EXERCISE AIM
Below are entries. Reproduce exactly the lines between the line holding "Given: Click the refresh" and the line holding "This screenshot has width=1204, height=992.", inclusive, and only those.

Records contained in a dataset:
▼
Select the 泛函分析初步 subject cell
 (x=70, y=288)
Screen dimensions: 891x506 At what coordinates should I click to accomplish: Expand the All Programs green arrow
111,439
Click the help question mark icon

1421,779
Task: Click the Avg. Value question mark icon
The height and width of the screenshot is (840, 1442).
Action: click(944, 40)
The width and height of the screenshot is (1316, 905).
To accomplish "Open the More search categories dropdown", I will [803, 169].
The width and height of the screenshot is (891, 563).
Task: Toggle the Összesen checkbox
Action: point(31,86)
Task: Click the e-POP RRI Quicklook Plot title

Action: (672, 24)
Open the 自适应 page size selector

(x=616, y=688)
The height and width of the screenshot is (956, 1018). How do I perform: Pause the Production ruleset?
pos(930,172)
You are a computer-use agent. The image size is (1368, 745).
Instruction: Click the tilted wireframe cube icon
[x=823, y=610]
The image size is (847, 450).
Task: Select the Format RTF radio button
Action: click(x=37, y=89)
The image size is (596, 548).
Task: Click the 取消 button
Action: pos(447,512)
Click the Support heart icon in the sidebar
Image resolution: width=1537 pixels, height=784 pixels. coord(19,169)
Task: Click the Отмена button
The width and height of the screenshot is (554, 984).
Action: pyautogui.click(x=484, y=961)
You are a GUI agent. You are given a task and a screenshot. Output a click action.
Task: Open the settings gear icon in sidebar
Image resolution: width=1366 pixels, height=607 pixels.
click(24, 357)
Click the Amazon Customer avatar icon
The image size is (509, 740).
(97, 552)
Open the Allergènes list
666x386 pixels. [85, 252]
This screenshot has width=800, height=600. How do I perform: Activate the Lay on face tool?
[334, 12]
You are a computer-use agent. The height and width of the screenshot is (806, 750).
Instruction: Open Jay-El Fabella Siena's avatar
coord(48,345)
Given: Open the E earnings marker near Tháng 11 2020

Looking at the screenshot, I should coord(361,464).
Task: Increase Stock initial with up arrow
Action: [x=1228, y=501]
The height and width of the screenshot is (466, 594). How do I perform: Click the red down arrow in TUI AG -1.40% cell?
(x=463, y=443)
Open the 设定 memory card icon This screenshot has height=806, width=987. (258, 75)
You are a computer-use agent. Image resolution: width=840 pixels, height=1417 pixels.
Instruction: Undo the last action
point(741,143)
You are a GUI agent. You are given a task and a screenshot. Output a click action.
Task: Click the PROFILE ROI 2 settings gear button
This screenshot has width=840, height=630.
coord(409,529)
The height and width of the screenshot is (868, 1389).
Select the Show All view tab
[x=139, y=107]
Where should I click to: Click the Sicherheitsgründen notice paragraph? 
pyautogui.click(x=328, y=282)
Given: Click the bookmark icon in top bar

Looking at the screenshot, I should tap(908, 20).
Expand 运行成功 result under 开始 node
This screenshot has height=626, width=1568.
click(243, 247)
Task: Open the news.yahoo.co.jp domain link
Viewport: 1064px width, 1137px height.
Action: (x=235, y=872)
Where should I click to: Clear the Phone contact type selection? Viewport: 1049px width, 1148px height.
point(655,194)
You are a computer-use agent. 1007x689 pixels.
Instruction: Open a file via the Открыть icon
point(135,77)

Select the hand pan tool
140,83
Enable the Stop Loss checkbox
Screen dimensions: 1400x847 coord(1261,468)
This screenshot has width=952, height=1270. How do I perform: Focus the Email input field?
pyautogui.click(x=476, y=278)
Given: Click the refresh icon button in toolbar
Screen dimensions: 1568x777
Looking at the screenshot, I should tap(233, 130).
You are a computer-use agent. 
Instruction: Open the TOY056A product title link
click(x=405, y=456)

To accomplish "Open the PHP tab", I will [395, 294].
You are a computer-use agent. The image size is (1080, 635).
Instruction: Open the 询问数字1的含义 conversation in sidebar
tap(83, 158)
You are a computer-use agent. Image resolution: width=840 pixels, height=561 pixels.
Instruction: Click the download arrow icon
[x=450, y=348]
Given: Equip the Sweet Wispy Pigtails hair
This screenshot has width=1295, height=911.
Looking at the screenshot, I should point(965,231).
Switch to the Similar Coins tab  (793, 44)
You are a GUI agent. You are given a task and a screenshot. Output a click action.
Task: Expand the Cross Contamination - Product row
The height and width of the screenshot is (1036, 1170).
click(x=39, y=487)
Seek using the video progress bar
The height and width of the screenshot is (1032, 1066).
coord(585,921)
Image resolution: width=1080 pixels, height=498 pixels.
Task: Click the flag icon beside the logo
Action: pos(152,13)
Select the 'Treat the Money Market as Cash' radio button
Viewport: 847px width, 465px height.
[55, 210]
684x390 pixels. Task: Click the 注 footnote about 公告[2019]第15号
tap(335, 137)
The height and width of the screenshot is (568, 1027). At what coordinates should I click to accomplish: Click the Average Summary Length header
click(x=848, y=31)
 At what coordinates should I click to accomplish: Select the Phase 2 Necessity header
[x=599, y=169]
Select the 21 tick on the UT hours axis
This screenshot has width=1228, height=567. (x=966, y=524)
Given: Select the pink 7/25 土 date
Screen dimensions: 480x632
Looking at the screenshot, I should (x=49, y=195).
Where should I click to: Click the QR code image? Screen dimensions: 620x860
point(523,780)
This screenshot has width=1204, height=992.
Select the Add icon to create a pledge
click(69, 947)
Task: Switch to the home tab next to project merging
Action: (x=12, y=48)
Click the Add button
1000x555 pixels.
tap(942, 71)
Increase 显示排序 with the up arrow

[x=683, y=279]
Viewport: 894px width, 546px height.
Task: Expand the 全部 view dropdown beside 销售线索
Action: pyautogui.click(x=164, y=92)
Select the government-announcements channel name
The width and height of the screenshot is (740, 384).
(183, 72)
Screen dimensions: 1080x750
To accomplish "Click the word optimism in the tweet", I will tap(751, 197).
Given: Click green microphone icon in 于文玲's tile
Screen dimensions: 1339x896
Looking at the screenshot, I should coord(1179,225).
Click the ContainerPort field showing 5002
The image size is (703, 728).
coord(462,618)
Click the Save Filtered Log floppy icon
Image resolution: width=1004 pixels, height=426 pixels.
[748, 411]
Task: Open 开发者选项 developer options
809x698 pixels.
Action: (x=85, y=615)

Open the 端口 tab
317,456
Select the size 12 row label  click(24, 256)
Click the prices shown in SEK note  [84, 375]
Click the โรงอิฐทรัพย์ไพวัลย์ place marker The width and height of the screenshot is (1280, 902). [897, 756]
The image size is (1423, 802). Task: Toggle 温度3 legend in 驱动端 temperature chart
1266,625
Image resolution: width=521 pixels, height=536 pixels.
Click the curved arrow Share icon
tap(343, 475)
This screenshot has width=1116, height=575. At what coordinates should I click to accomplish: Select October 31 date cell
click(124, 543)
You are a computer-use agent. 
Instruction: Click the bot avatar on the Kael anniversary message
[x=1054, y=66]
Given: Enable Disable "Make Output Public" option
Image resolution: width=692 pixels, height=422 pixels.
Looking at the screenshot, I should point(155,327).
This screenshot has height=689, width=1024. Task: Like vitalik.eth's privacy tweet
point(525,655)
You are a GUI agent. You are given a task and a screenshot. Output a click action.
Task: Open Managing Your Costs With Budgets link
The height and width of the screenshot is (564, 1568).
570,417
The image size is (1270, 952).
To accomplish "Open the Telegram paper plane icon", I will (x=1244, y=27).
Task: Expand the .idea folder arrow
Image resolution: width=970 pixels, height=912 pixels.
▲
ANSWER AREA
Given: Click the refresh icon button in toolbar
Screen dimensions: 1568x777
Looking at the screenshot, I should tap(233, 130).
You are a computer-use agent. 
Instruction: Open the TOY056A product title link
click(x=405, y=456)

To accomplish "Open the PHP tab", I will [395, 294].
You are a computer-use agent. The image size is (1080, 635).
Instruction: Open the 询问数字1的含义 conversation in sidebar
tap(83, 158)
You are a computer-use agent. Image resolution: width=840 pixels, height=561 pixels.
Instruction: Click the download arrow icon
[x=450, y=348]
Given: Equip the Sweet Wispy Pigtails hair
This screenshot has width=1295, height=911.
Looking at the screenshot, I should point(965,231).
Switch to the Similar Coins tab  (793, 44)
You are a GUI agent. You are given a task and a screenshot. Output a click action.
Task: Expand the Cross Contamination - Product row
The height and width of the screenshot is (1036, 1170).
click(x=39, y=487)
Seek using the video progress bar
The height and width of the screenshot is (1032, 1066).
coord(585,921)
Image resolution: width=1080 pixels, height=498 pixels.
Task: Click the flag icon beside the logo
Action: pos(152,13)
Select the 'Treat the Money Market as Cash' radio button
Viewport: 847px width, 465px height.
[55, 210]
684x390 pixels. Task: Click the 注 footnote about 公告[2019]第15号
tap(335, 137)
The height and width of the screenshot is (568, 1027). At what coordinates should I click to accomplish: Click the Average Summary Length header
click(x=848, y=31)
 At what coordinates should I click to accomplish: Select the Phase 2 Necessity header
[x=599, y=169]
Select the 21 tick on the UT hours axis
This screenshot has width=1228, height=567. (x=966, y=524)
Given: Select the pink 7/25 土 date
Screen dimensions: 480x632
Looking at the screenshot, I should (x=49, y=195).
Where should I click to: Click the QR code image? Screen dimensions: 620x860
point(523,780)
This screenshot has width=1204, height=992.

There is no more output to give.